After releasing many features/enablers that unblock and accelerate the migration of SQL Server Integration Services (SSIS) packages into Azure Data Factory (ADF), see https://techcommunity.microsoft.com/t5/sql-server-integration-services/blast-to-the-future-accelerating-legacy-ssis-migrations-into/ba-p/1792821, we’d like to show you how to use Azure-enabled SQL Server Data Tools (SSDT) as an all-in-one SSIS migration tool.
Azure-enabling SSDT has allowed us to preserve the skillsets of our customers who are familiar with it as they’ve been using it for a while to design, debug, and deploy their SSIS packages to run on premises. Now, they can also use it to assess their existing packages for cloud compatibility, test their executions in Azure, and migrate/redeploy them to run in Azure.
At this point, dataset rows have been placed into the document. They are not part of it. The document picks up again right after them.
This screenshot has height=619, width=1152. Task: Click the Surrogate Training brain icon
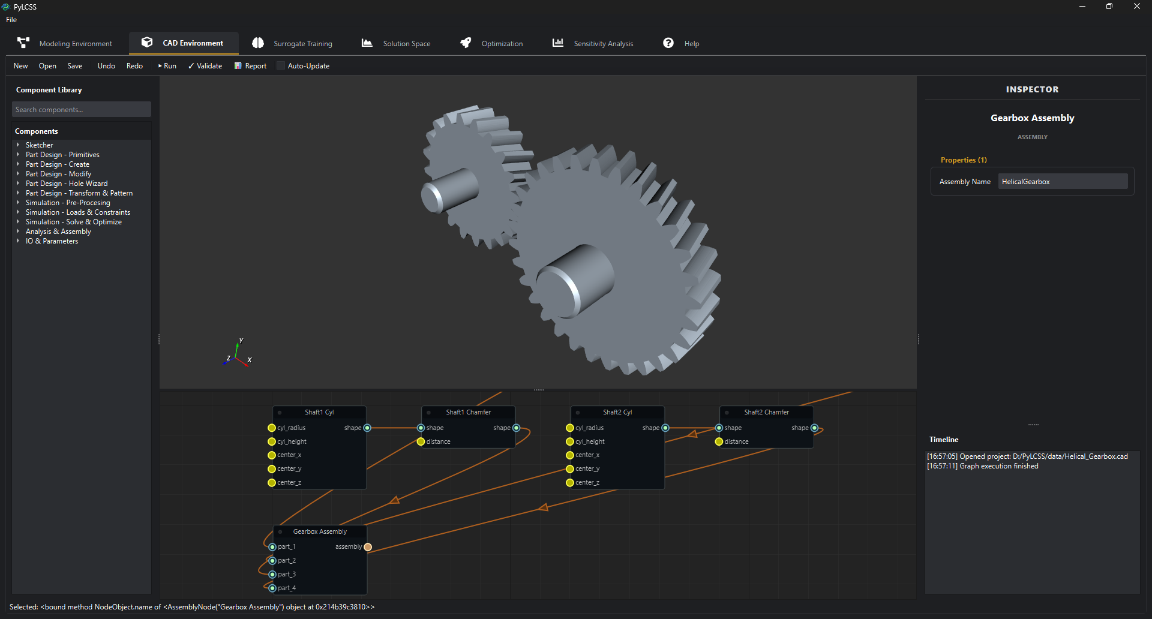[258, 43]
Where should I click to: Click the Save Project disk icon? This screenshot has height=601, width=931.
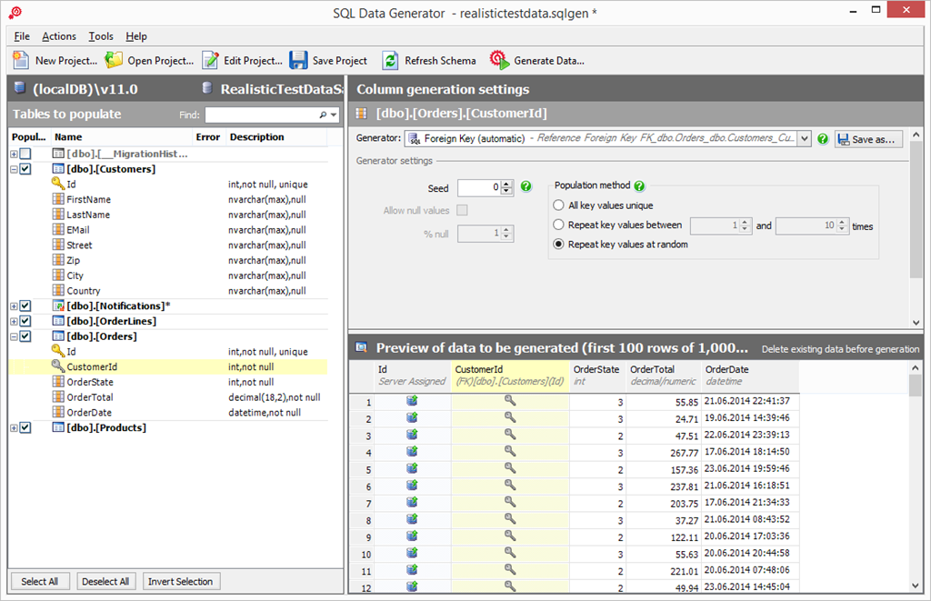(x=298, y=60)
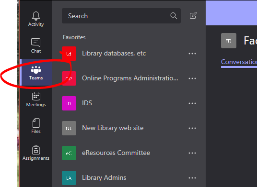Open more options for Library Admins
The height and width of the screenshot is (187, 257).
click(192, 178)
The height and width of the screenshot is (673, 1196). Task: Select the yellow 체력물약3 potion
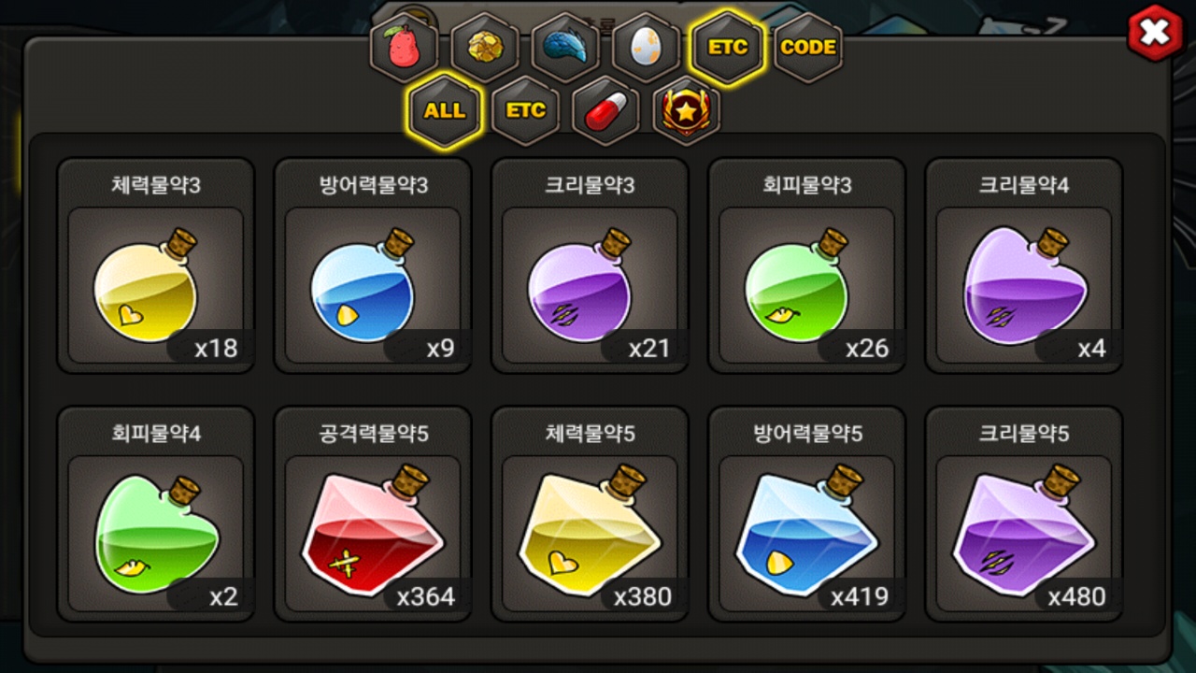[156, 266]
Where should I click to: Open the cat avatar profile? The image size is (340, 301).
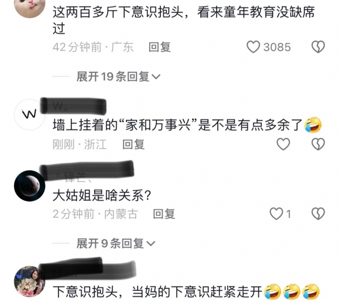click(29, 6)
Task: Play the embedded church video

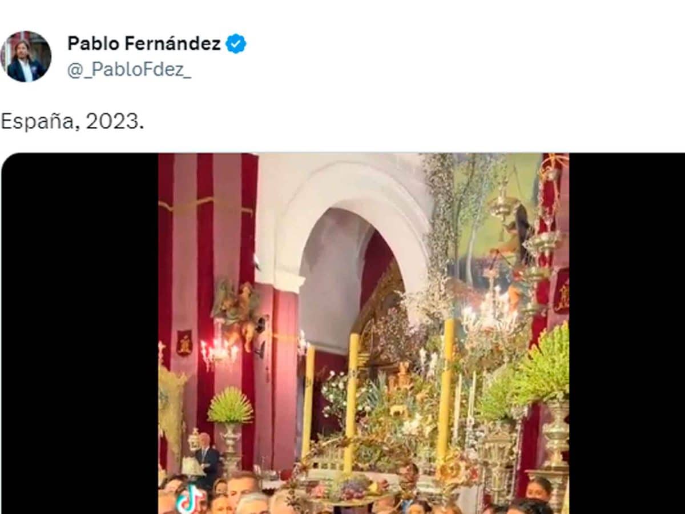Action: 364,334
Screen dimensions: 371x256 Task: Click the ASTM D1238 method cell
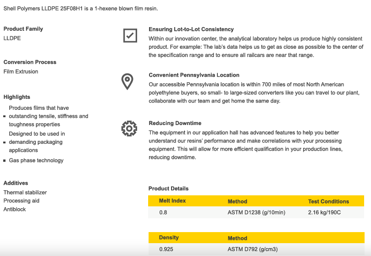[256, 213]
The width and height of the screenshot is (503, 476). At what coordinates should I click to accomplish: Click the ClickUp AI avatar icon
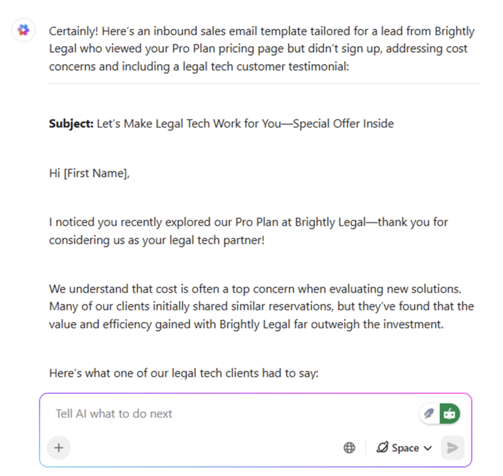click(x=24, y=30)
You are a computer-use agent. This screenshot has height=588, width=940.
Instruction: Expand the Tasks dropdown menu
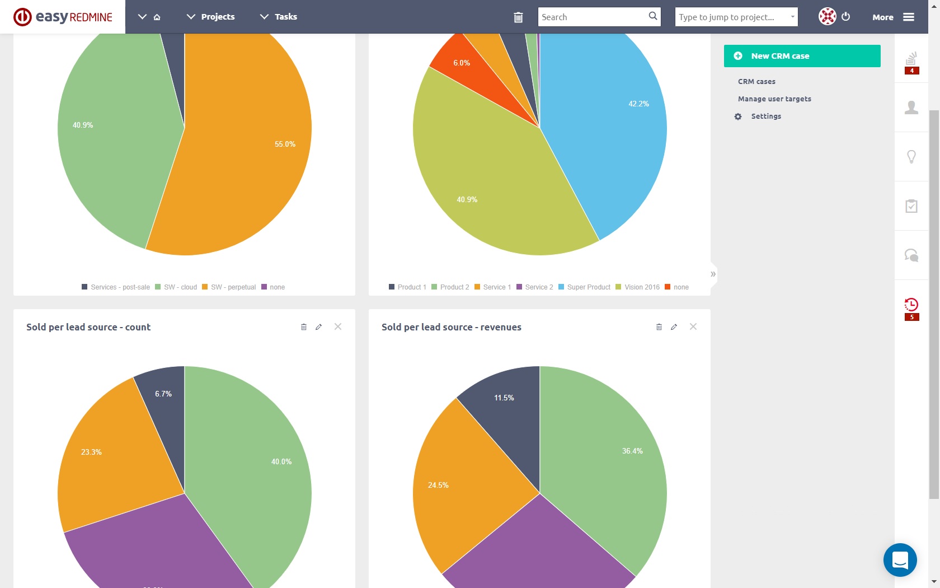(x=279, y=17)
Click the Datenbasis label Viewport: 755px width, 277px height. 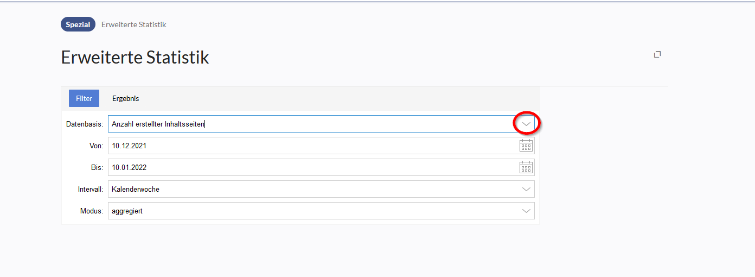click(x=85, y=124)
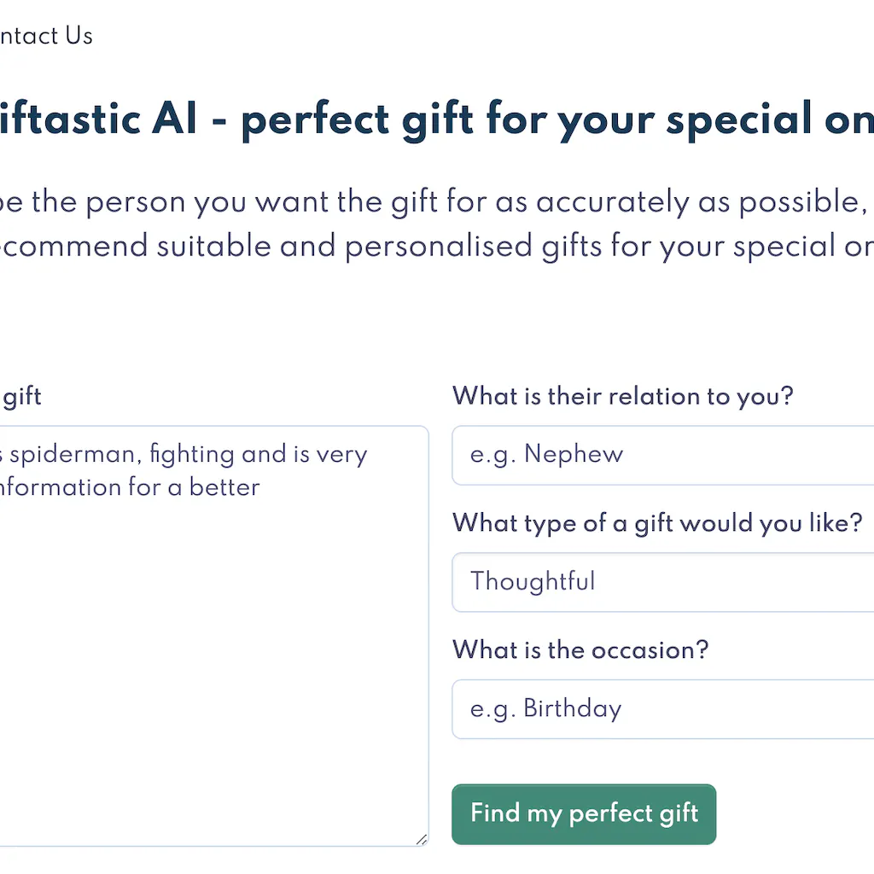Viewport: 874px width, 874px height.
Task: Click the Contact Us link
Action: pos(46,35)
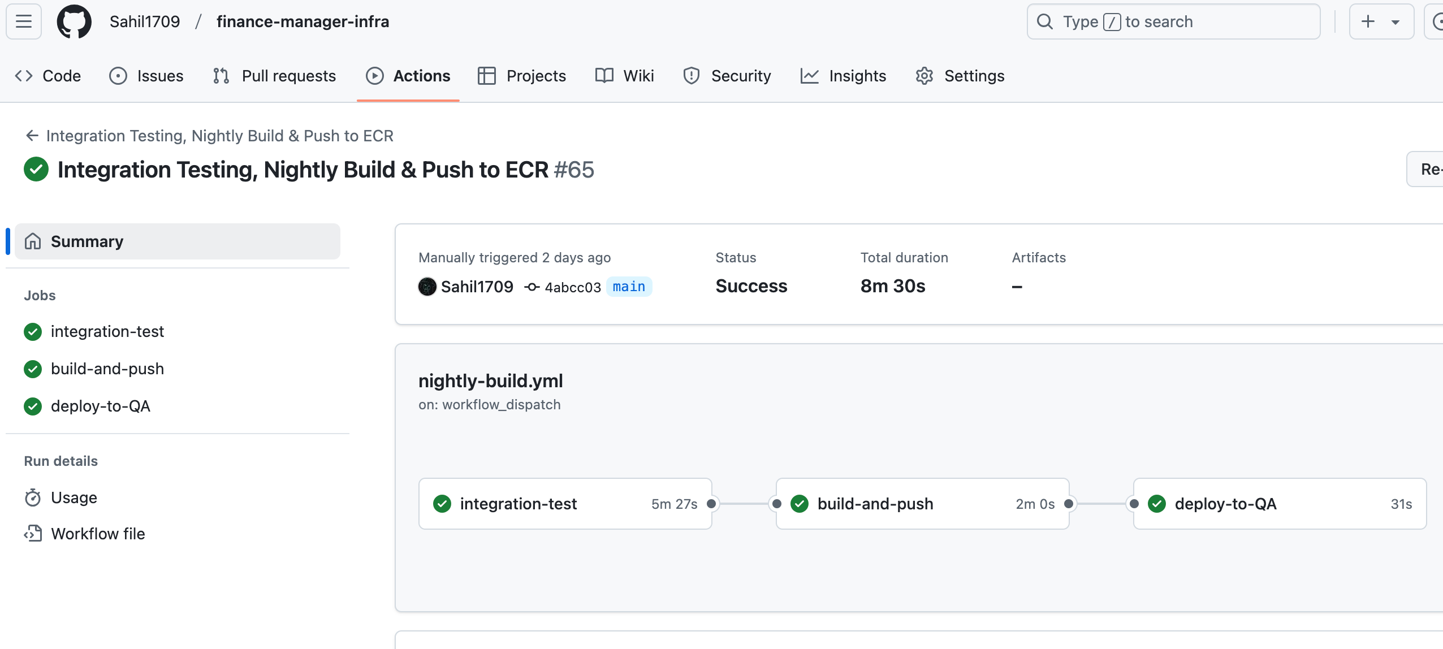Image resolution: width=1443 pixels, height=649 pixels.
Task: Go back using the workflow arrow
Action: click(x=32, y=136)
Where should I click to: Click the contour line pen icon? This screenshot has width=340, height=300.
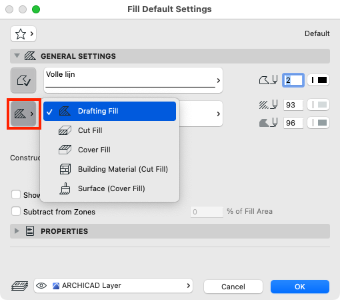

This article illustrates how to perform cloud assessment, execution testing in Azure, and migration/redeployment to Azure of a typical ETL package, all using SSDT and without changing/modifying the original package.
Cloud Compatibility Assessment
Let’s start by opening my existing on-premises SSIS project using the latest SSDT with SSIS Projects extension for Visual Studio (VS). The sample ETL package I use, OnPrem.dtsx, executes a Data Flow Task:
-- It first extracts data from a database table in my SQL Server on premises using an OLEDB Source component that connects with Windows authentication.
-- It then transforms the data using a Derived Column component that adds a new column filled by combining entries from other columns and a string user variable.
-- It finally loads the transformed data into another database table in my SQL Server on premises using an OLEDB Destination component that connects with Windows authentication.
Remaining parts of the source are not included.